January 1, 2009 is the deadline by which employers maintaining Internal Revenue Code §403(b) plans must have formal plan documents in place and satisfy new compliance rules. Participation in §403(b) plans is limited to employees of public schools and charitable organizations, as well as select ministers and employees of churches. Plan assets are held in either annuity contracts issued by an insurance company or in custodial accounts invested solely in mutual funds.

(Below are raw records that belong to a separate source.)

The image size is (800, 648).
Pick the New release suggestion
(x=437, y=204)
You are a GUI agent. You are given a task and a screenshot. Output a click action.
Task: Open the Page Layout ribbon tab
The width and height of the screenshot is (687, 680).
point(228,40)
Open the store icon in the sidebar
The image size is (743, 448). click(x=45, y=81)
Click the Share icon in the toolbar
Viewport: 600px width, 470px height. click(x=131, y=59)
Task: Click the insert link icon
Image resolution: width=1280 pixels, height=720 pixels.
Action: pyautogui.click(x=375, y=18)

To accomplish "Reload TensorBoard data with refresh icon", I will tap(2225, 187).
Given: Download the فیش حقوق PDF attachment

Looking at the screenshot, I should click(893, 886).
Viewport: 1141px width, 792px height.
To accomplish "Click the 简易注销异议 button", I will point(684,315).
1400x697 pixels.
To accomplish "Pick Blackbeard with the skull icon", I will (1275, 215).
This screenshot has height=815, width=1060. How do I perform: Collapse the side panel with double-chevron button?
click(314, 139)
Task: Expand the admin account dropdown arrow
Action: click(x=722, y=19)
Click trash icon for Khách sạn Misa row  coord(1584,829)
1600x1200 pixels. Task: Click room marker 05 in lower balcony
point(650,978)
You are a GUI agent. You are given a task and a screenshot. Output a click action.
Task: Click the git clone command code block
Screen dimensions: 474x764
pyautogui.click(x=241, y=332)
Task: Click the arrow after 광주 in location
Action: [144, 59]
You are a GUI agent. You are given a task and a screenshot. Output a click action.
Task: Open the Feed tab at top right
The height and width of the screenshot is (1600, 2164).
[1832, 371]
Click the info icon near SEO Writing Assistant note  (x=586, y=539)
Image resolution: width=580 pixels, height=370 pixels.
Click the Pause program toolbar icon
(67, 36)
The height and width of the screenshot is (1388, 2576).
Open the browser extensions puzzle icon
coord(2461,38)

After forty years of laissez faire treatment, the IRS is mandating new requirements that aim to make §403(b) plans more like §401(k) plans. These requirements are set forth in new IRS Regulations under §403(b). The Regulations require that all §403(b) annuity contracts and custodial accounts be issued pursuant to a written plan document which satisfies the applicable requirements in both form and operation, whether subject to ERISA or not. Key items that must be included in a plan document include:
- Contracts and Custodial Agreements. Plan language must identify the contracts and accounts available under the §403(b) plan. Some employers may choose to include language describing the new contract "exchange" and "transfer" rules that apply as of January 1, 2009.
- Coverage and Contribution Rules. Plan language must detail the plan's coverage and contribution provisions.
- Maximum Benefit Limitations. The §415 limits on annual additions must be reflected in the plan terms.
- Optional Plan Provisions. Any optional provisions (e.g., loans, hardships and transfers) must be reflected in the plan document.
- Administration and Compliance. Provisions coordinating and allocating compliance responsibilities must be included in the plan.
Some of the other changes made by these new §403(b) Regulations include the following:
- Universal Availability. The universal availability requirement generally provides that, subject to limited exceptions, all employees of any employer normally working 20 or more hours a week must be permitted to elect to have salary reduction contributions made on their behalf. (Church plans are exempt from this requirement.) The IRS has an ongoing nationwide enforcement initiative in effect dealing with the universal availability requirement.
- Nondiscrimination Rules for Employer Contributions. Most employers will be subject to nondiscrimination rules that apply to employer contributions (e.g., matching contributions) and supersede the current "good faith" compliance standard for tax-exempt employers and the safe harbor guidance provided in 1989 by the IRS.
- Timing of Contributions. Similar to the rules for §401(k) plans, the §403(b) Regulations require an employer to remit contributions within a reasonable period for the administration of the plan. The Regulation suggests that remitting salary reduction contributions within 15 business days after the end of the month in which such amounts would otherwise have been paid is considered reasonable. However, this period may be even shorter if the plan is subject to ERISA.
- Exchanges and Transfers. Today, it is not uncommon for employers that maintain §403(b) arrangements to offer to make contributions to custodial accounts and/or annuity contracts issued by more than one financial institution. Some arrangements also allow participants to move all or some of their account or contract balances to other financial institutions that offer §403(b) custodial accounts or annuity contracts, regardless of whether the account or contract receives contributions from the employer. These transactions, generally called "90-24 transfers" (referring to the IRS guidance that permitted such investment changes), are excluded from income tax so long as the receiving contract or account includes distribution restrictions at least as stringent as the old contract or account.
The §403(b) Regulations permit investment exchanges between accounts and contracts (called "exchanges") only if the accounts and contracts are part of the employer's plan and certain requirements are satisfied. One of these requirements is the "information sharing requirement." An exchange is permitted only if the plan provides for the exchange and the employer enters into an information sharing agreement with the issuer or custodian of the new contract or account. The information sharing agreement must specify that the employer will share information sufficient for the institution providing the account or contract to satisfy the applicable requirements, including administering loans and hardship distributions and determining whether an employee has had a severance from employment.
- Form 5500 Filing Requirements. Effective for the 2009 plan year, §403(b) plans will be subject to the same Form 5500 (Annual Return/Report of Employee Benefit Plan) filing requirements as §401(k) plans. While non-ERISA plans will not need to file Form 5500 and many §403(b) plans of small employers will file only the small employer Form 5500, §403(b) plans of large employers subject to ERISA will have to file a complete Form 5500, including an independent audit report, although in many cases it may be a limited scope audit.